Rows of pointing data:
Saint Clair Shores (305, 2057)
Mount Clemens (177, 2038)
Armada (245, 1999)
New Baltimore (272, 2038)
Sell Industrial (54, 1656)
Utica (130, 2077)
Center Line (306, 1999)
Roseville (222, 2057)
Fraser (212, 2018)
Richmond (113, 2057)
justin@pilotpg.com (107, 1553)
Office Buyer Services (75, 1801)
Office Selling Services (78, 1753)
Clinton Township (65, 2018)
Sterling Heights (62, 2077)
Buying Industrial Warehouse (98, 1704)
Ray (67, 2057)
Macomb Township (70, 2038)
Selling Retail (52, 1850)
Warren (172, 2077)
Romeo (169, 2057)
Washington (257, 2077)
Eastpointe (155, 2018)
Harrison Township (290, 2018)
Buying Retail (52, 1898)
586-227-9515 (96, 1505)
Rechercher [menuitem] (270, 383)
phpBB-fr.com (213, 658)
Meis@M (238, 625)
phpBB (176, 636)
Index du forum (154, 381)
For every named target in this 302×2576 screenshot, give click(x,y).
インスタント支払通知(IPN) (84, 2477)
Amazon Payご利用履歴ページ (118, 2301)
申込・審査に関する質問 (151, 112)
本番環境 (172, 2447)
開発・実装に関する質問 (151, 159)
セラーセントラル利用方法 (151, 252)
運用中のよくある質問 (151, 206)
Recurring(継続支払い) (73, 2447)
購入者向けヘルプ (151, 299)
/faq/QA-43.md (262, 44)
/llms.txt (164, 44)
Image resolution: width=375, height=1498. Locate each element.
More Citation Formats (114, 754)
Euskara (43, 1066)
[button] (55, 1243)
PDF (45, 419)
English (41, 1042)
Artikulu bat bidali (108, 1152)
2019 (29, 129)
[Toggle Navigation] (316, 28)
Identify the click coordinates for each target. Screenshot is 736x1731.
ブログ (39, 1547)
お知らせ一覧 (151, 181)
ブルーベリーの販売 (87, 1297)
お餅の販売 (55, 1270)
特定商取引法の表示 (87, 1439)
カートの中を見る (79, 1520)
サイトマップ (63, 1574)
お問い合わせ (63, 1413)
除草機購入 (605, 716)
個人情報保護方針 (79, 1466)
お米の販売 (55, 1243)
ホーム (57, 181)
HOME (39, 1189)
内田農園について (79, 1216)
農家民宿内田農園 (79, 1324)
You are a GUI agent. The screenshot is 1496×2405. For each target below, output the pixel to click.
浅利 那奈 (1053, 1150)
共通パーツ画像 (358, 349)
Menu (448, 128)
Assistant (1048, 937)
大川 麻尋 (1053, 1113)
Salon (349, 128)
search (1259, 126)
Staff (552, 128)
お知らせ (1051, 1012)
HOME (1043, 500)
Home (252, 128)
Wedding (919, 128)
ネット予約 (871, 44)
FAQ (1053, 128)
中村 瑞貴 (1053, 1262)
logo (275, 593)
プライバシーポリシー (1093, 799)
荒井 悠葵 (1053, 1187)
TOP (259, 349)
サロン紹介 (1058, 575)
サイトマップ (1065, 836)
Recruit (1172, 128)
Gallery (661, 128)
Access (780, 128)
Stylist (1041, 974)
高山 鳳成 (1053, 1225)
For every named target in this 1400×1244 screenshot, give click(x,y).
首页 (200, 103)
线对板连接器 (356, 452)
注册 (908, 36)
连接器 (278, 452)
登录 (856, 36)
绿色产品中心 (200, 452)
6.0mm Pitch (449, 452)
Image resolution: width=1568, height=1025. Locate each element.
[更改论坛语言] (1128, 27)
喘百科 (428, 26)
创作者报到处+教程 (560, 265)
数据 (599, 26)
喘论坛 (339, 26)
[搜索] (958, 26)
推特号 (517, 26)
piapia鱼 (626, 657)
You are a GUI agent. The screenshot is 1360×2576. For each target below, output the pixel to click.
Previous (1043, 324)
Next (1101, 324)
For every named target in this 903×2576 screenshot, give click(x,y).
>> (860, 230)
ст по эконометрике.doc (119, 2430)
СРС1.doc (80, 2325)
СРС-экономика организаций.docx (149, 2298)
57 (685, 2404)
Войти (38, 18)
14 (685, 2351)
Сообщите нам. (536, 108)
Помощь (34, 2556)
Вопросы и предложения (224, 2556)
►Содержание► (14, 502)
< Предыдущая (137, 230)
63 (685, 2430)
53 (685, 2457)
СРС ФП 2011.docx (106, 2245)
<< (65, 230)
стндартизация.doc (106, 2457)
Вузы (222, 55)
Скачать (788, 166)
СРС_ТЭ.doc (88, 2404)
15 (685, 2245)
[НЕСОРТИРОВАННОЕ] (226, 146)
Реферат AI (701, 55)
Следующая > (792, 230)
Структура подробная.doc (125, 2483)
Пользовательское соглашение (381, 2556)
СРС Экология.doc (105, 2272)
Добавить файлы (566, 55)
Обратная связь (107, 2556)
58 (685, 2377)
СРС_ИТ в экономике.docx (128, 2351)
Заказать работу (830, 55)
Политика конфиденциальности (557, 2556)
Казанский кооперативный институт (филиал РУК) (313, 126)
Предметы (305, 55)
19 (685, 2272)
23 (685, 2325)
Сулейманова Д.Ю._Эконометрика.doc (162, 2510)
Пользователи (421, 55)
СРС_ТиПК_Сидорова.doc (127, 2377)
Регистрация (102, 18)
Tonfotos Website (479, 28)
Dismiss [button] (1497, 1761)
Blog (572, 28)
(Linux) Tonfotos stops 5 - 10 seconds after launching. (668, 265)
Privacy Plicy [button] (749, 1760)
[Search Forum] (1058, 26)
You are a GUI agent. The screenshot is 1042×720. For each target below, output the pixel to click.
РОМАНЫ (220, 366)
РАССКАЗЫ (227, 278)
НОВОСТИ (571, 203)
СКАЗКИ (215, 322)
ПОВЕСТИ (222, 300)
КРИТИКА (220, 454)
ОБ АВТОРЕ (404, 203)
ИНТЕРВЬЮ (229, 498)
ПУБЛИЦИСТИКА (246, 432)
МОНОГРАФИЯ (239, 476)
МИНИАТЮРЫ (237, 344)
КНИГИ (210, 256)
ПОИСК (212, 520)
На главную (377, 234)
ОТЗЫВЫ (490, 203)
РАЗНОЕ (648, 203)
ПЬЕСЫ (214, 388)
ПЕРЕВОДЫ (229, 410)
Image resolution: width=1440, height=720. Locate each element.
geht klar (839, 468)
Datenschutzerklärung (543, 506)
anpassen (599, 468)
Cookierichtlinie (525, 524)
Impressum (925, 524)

Goal of the exercise:
Write out all the lines above again, changing "Township" to "Twp." and leaving everything else as it is.

Complete response:
Saint Clair Shores (305, 2057)
Mount Clemens (177, 2038)
Armada (245, 1999)
New Baltimore (272, 2038)
Sell Industrial (54, 1656)
Utica (130, 2077)
Center Line (306, 1999)
Roseville (222, 2057)
Fraser (212, 2018)
Richmond (113, 2057)
justin@pilotpg.com (107, 1553)
Office Buyer Services (75, 1801)
Office Selling Services (78, 1753)
Clinton Twp. (65, 2018)
Sterling Heights (62, 2077)
Buying Industrial Warehouse (98, 1704)
Ray (67, 2057)
Macomb Twp. (70, 2038)
Selling Retail (52, 1850)
Warren (172, 2077)
Romeo (169, 2057)
Washington (257, 2077)
Eastpointe (155, 2018)
Harrison Twp. (290, 2018)
Buying Retail (52, 1898)
586-227-9515 (96, 1505)
Rechercher [menuitem] (270, 383)
phpBB-fr.com (213, 658)
Meis@M (238, 625)
phpBB (176, 636)
Index du forum (154, 381)
For every named target in this 302×2576 screenshot, give click(x,y).
インスタント支払通知(IPN) (84, 2477)
Amazon Payご利用履歴ページ (118, 2301)
申込・審査に関する質問 (151, 112)
本番環境 (172, 2447)
開発・実装に関する質問 (151, 159)
セラーセントラル利用方法 (151, 252)
運用中のよくある質問 (151, 206)
Recurring(継続支払い) (73, 2447)
購入者向けヘルプ (151, 299)
/faq/QA-43.md (262, 44)
/llms.txt (164, 44)
Image resolution: width=375, height=1498. Locate each element.
More Citation Formats (114, 754)
Euskara (43, 1066)
[button] (55, 1243)
PDF (45, 419)
English (41, 1042)
Artikulu bat bidali (108, 1152)
2019 (29, 129)
[Toggle Navigation] (316, 28)
Identify the click coordinates for each target. Screenshot is 736x1731.
ブログ (39, 1547)
お知らせ一覧 (151, 181)
ブルーベリーの販売 (87, 1297)
お餅の販売 (55, 1270)
特定商取引法の表示 (87, 1439)
カートの中を見る (79, 1520)
サイトマップ (63, 1574)
お問い合わせ (63, 1413)
除草機購入 (605, 716)
個人情報保護方針 (79, 1466)
お米の販売 (55, 1243)
ホーム (57, 181)
HOME (39, 1189)
内田農園について (79, 1216)
農家民宿内田農園 (79, 1324)
You are a GUI agent. The screenshot is 1496×2405. For each target below, output the pixel to click.
浅利 那奈 (1053, 1150)
共通パーツ画像 (358, 349)
Menu (448, 128)
Assistant (1048, 937)
大川 麻尋 (1053, 1113)
Salon (349, 128)
search (1259, 126)
Staff (552, 128)
お知らせ (1051, 1012)
HOME (1043, 500)
Home (252, 128)
Wedding (919, 128)
ネット予約 (871, 44)
FAQ (1053, 128)
中村 瑞貴 (1053, 1262)
logo (275, 593)
プライバシーポリシー (1093, 799)
荒井 悠葵 (1053, 1187)
TOP (259, 349)
サロン紹介 (1058, 575)
サイトマップ (1065, 836)
Recruit (1172, 128)
Gallery (661, 128)
Access (780, 128)
Stylist (1041, 974)
高山 鳳成 (1053, 1225)
For every named target in this 1400×1244 screenshot, give click(x,y).
首页 (200, 103)
线对板连接器 (356, 452)
注册 (908, 36)
连接器 (278, 452)
登录 (856, 36)
绿色产品中心 (200, 452)
6.0mm Pitch (449, 452)
Image resolution: width=1568, height=1025. Locate each element.
[更改论坛语言] (1128, 27)
喘百科 (428, 26)
创作者报到处+教程 (560, 265)
数据 (599, 26)
喘论坛 (339, 26)
[搜索] (958, 26)
推特号 (517, 26)
piapia鱼 (626, 657)
You are a GUI agent. The screenshot is 1360×2576. For each target below, output the pixel to click.
Previous (1043, 324)
Next (1101, 324)
For every named target in this 903×2576 screenshot, give click(x,y).
>> (860, 230)
ст по эконометрике.doc (119, 2430)
СРС1.doc (80, 2325)
СРС-экономика организаций.docx (149, 2298)
57 (685, 2404)
Войти (38, 18)
14 (685, 2351)
Сообщите нам. (536, 108)
Помощь (34, 2556)
Вопросы и предложения (224, 2556)
►Содержание► (14, 502)
< Предыдущая (137, 230)
63 (685, 2430)
53 (685, 2457)
СРС ФП 2011.docx (106, 2245)
<< (65, 230)
стндартизация.doc (106, 2457)
Вузы (222, 55)
Скачать (788, 166)
СРС_ТЭ.doc (88, 2404)
15 (685, 2245)
[НЕСОРТИРОВАННОЕ] (226, 146)
Реферат AI (701, 55)
Следующая > (792, 230)
Структура подробная.doc (125, 2483)
Пользовательское соглашение (381, 2556)
СРС Экология.doc (105, 2272)
Добавить файлы (566, 55)
Обратная связь (107, 2556)
58 (685, 2377)
СРС_ИТ в экономике.docx (128, 2351)
Заказать работу (830, 55)
Политика конфиденциальности (557, 2556)
Казанский кооперативный институт (филиал РУК) (313, 126)
Предметы (305, 55)
19 (685, 2272)
23 (685, 2325)
Сулейманова Д.Ю._Эконометрика.doc (162, 2510)
Пользователи (421, 55)
СРС_ТиПК_Сидорова.doc (127, 2377)
Регистрация (102, 18)
Tonfotos Website (479, 28)
Dismiss [button] (1497, 1761)
Blog (572, 28)
(Linux) Tonfotos stops 5 - 10 seconds after launching. (668, 265)
Privacy Plicy [button] (749, 1760)
[Search Forum] (1058, 26)
You are a GUI agent. The screenshot is 1042×720. For each target below, output the pixel to click.
РОМАНЫ (220, 366)
РАССКАЗЫ (227, 278)
НОВОСТИ (571, 203)
СКАЗКИ (215, 322)
ПОВЕСТИ (222, 300)
КРИТИКА (220, 454)
ОБ АВТОРЕ (404, 203)
ИНТЕРВЬЮ (229, 498)
ПУБЛИЦИСТИКА (246, 432)
МОНОГРАФИЯ (239, 476)
МИНИАТЮРЫ (237, 344)
КНИГИ (210, 256)
ПОИСК (212, 520)
На главную (377, 234)
ОТЗЫВЫ (490, 203)
РАЗНОЕ (648, 203)
ПЬЕСЫ (214, 388)
ПЕРЕВОДЫ (229, 410)
Image resolution: width=1440, height=720. Locate each element.
geht klar (839, 468)
Datenschutzerklärung (543, 506)
anpassen (599, 468)
Cookierichtlinie (525, 524)
Impressum (925, 524)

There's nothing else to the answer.